* **Raw records**
------------------------------------
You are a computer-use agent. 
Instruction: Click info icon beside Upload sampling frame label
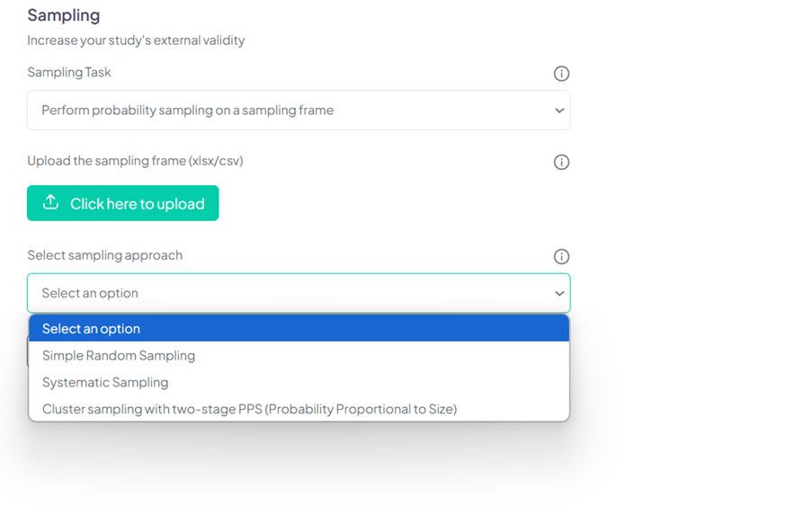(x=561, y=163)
------------------------------------
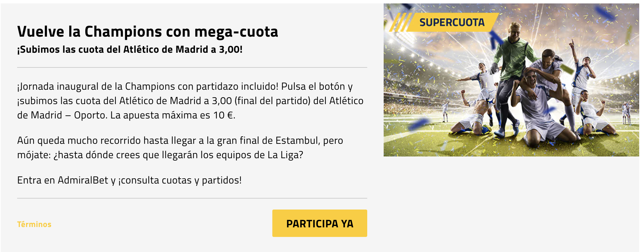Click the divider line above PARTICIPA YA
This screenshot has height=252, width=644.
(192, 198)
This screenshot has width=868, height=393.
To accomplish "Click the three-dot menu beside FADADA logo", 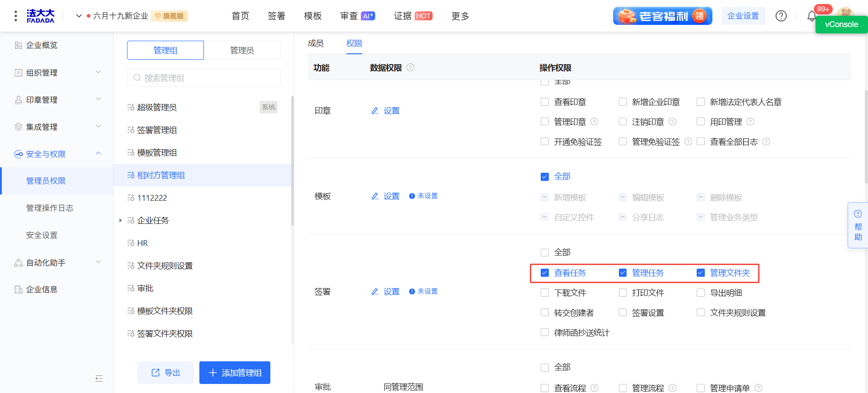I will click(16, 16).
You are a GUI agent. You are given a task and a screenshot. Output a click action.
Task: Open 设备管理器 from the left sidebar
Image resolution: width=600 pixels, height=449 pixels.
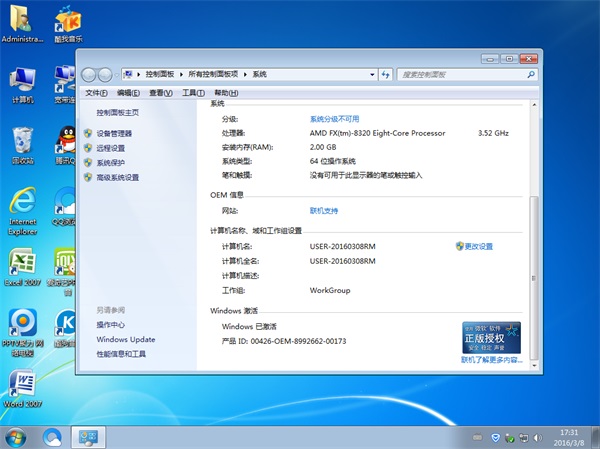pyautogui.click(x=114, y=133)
------------------------------------
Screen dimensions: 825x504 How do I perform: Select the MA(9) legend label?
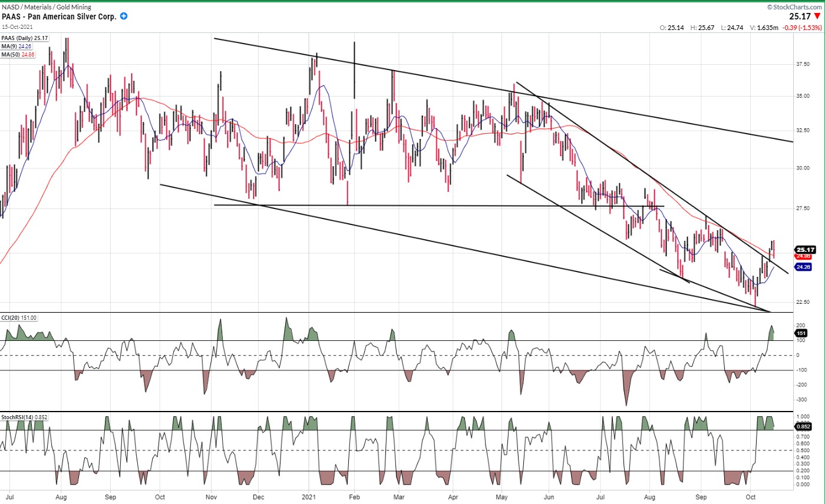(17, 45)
------------------------------------
* **Your goal**
Render everything from the line containing "You are a computer-use agent." down to the line containing "(x=561, y=163)" as a Markdown table with the columns Row and Line Text, numbering each row and skipping blank lines. Leave the pictures out.

* **Result of this exercise**
| Row | Line Text |
|---|---|
| 1 | You are a computer-use agent.  |
| 2 | Instruction: Click info icon beside Upload sampling frame label |
| 3 | (x=561, y=163) |